• [DATA FOR ANALYSIS]
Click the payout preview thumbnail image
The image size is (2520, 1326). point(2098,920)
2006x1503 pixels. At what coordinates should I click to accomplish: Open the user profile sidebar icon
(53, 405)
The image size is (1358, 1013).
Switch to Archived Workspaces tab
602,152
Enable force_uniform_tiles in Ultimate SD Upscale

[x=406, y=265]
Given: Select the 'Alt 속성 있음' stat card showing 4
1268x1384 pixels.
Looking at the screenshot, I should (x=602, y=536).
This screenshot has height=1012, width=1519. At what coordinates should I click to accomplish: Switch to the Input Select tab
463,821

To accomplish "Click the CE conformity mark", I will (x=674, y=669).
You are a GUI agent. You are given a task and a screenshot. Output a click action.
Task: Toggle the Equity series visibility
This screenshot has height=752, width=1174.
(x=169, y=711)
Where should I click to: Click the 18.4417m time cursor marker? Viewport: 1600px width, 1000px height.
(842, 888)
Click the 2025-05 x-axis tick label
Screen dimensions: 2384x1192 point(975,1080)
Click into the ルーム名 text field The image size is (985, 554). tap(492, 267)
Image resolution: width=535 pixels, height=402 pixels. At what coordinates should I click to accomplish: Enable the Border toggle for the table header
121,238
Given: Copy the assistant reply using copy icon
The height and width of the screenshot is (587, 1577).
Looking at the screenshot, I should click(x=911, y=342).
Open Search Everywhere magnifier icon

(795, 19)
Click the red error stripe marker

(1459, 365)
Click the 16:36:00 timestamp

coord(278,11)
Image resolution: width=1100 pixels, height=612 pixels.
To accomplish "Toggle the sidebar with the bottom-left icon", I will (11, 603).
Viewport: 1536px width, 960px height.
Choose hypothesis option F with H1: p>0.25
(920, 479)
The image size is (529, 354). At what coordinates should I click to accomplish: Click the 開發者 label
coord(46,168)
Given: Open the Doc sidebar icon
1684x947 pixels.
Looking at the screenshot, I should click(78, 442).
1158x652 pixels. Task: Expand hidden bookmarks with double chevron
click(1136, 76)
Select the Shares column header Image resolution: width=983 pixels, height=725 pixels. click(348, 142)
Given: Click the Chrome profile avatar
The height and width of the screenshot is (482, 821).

• [TASK GOAL] Every record above is to be transcribed exactly.

• [YOUR SOLUTION]
Click the payout preview thumbnail image
The image size is (2520, 1326). point(2098,920)
2006x1503 pixels. At what coordinates should I click to accomplish: Open the user profile sidebar icon
(53, 405)
The image size is (1358, 1013).
Switch to Archived Workspaces tab
602,152
Enable force_uniform_tiles in Ultimate SD Upscale

[x=406, y=265]
Given: Select the 'Alt 속성 있음' stat card showing 4
1268x1384 pixels.
Looking at the screenshot, I should (x=602, y=536).
This screenshot has height=1012, width=1519. At what coordinates should I click to accomplish: Switch to the Input Select tab
463,821

To accomplish "Click the CE conformity mark", I will (x=674, y=669).
You are a GUI agent. You are given a task and a screenshot. Output a click action.
Task: Toggle the Equity series visibility
This screenshot has height=752, width=1174.
(x=169, y=711)
Where should I click to: Click the 18.4417m time cursor marker? Viewport: 1600px width, 1000px height.
(842, 888)
Click the 2025-05 x-axis tick label
Screen dimensions: 2384x1192 point(975,1080)
Click into the ルーム名 text field The image size is (985, 554). tap(492, 267)
Image resolution: width=535 pixels, height=402 pixels. At what coordinates should I click to accomplish: Enable the Border toggle for the table header
121,238
Given: Copy the assistant reply using copy icon
The height and width of the screenshot is (587, 1577).
Looking at the screenshot, I should click(x=911, y=342).
Open Search Everywhere magnifier icon

(795, 19)
Click the red error stripe marker

(1459, 365)
Click the 16:36:00 timestamp

coord(278,11)
Image resolution: width=1100 pixels, height=612 pixels.
To accomplish "Toggle the sidebar with the bottom-left icon", I will (11, 603).
Viewport: 1536px width, 960px height.
Choose hypothesis option F with H1: p>0.25
(920, 479)
The image size is (529, 354). At what coordinates should I click to accomplish: Click the 開發者 label
coord(46,168)
Given: Open the Doc sidebar icon
1684x947 pixels.
Looking at the screenshot, I should click(78, 442).
1158x652 pixels. Task: Expand hidden bookmarks with double chevron
click(1136, 76)
Select the Shares column header Image resolution: width=983 pixels, height=725 pixels. click(348, 142)
Given: Click the Chrome profile avatar
The height and width of the screenshot is (482, 821).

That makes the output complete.